Entries pointing to words and elements
□ □ □
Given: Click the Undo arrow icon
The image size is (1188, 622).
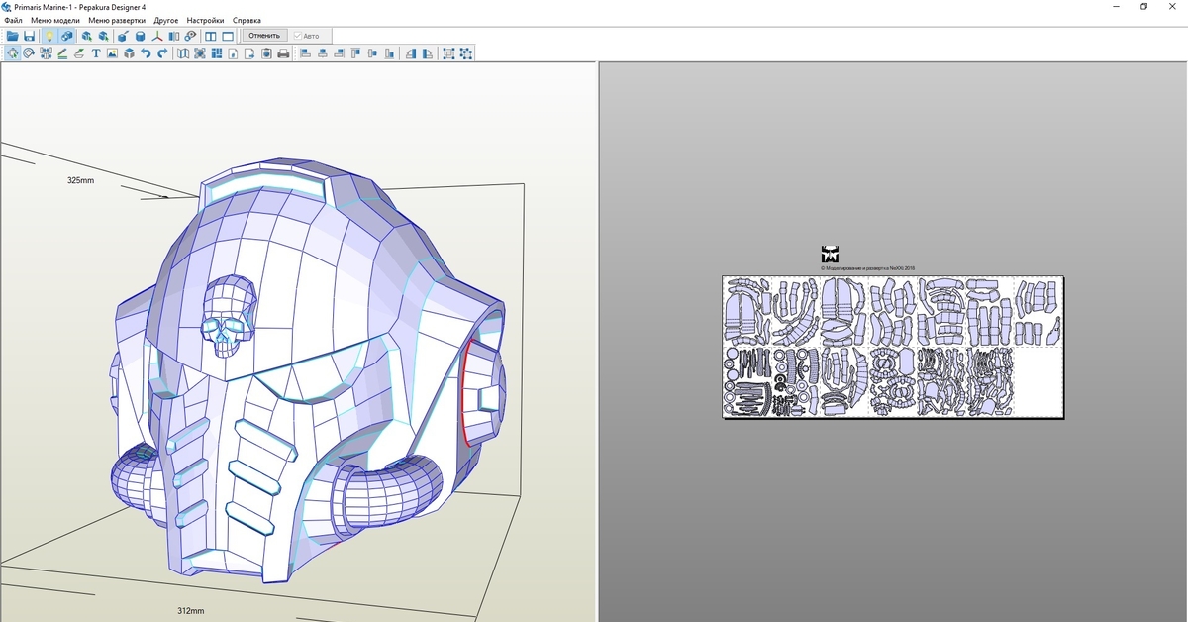Looking at the screenshot, I should pos(146,53).
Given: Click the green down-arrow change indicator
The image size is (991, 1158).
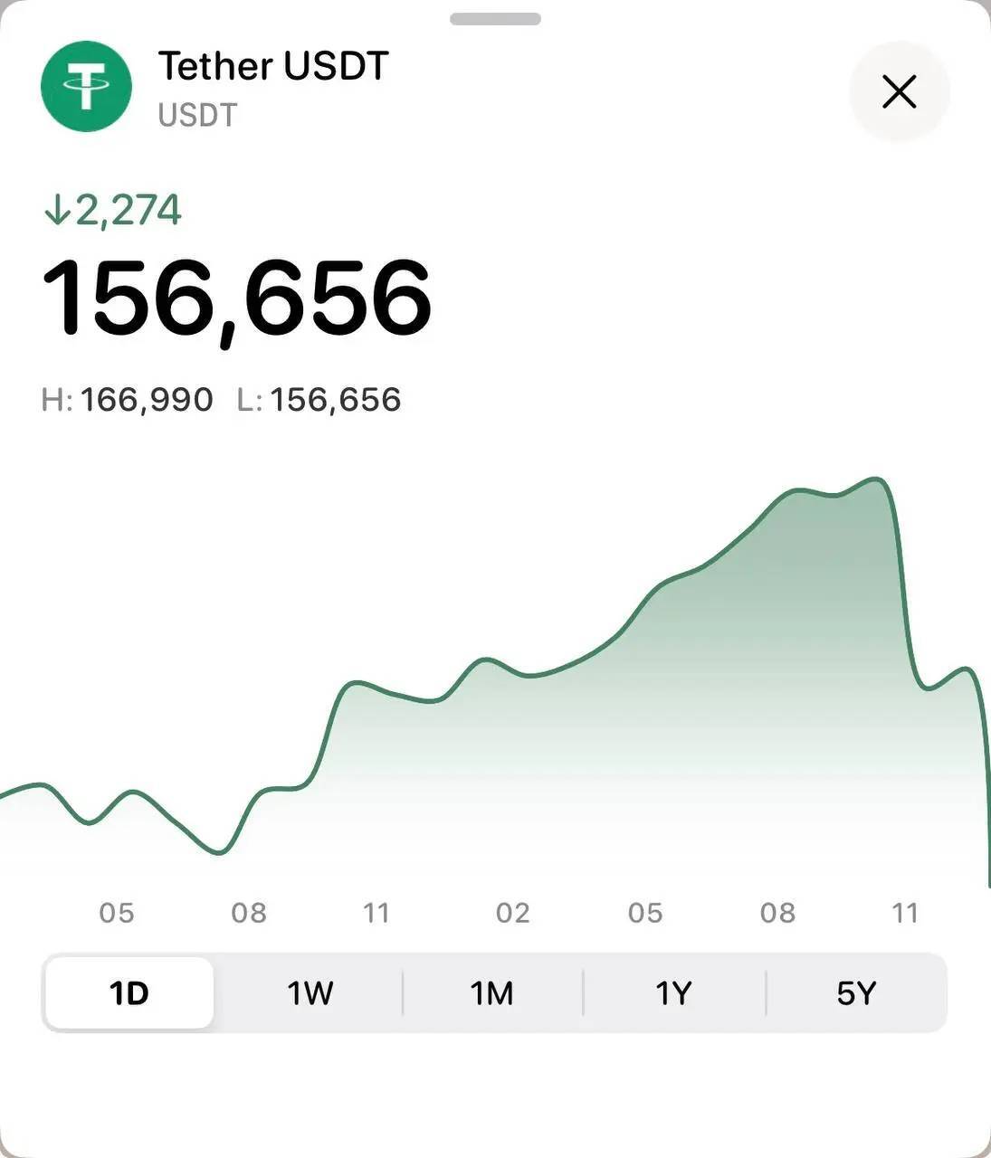Looking at the screenshot, I should [x=57, y=210].
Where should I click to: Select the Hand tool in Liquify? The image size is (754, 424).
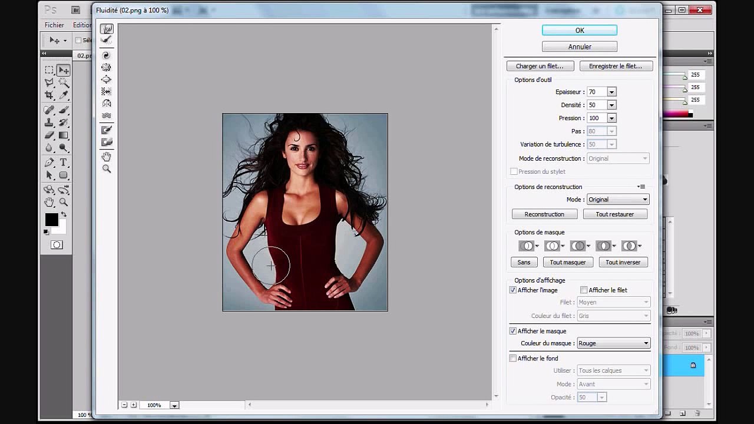(x=107, y=157)
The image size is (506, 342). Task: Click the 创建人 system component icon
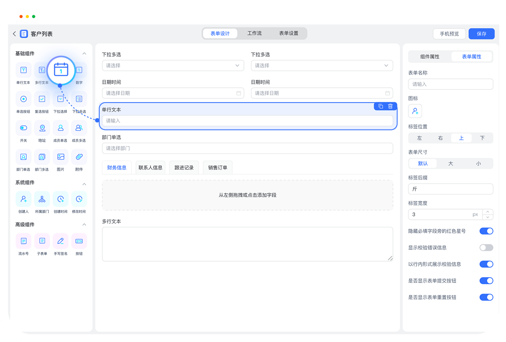[23, 199]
□ □ □
▶ _Task_
Rewrite all of the entries above, swapping "image size" for "image dimensions" wherever it appears and keeping everything else the same. Omit the pictures from your version.

▶ _Answer to this task_
Given: Click the Undo arrow icon
The image dimensions is (1188, 622).
Looking at the screenshot, I should pos(146,53).
Given: Click the green down-arrow change indicator
The image dimensions is (991, 1158).
Looking at the screenshot, I should [x=57, y=210].
Where should I click to: Select the Hand tool in Liquify? The image dimensions is (754, 424).
(x=107, y=157)
The image dimensions is (506, 342). Task: Click the 创建人 system component icon
[23, 199]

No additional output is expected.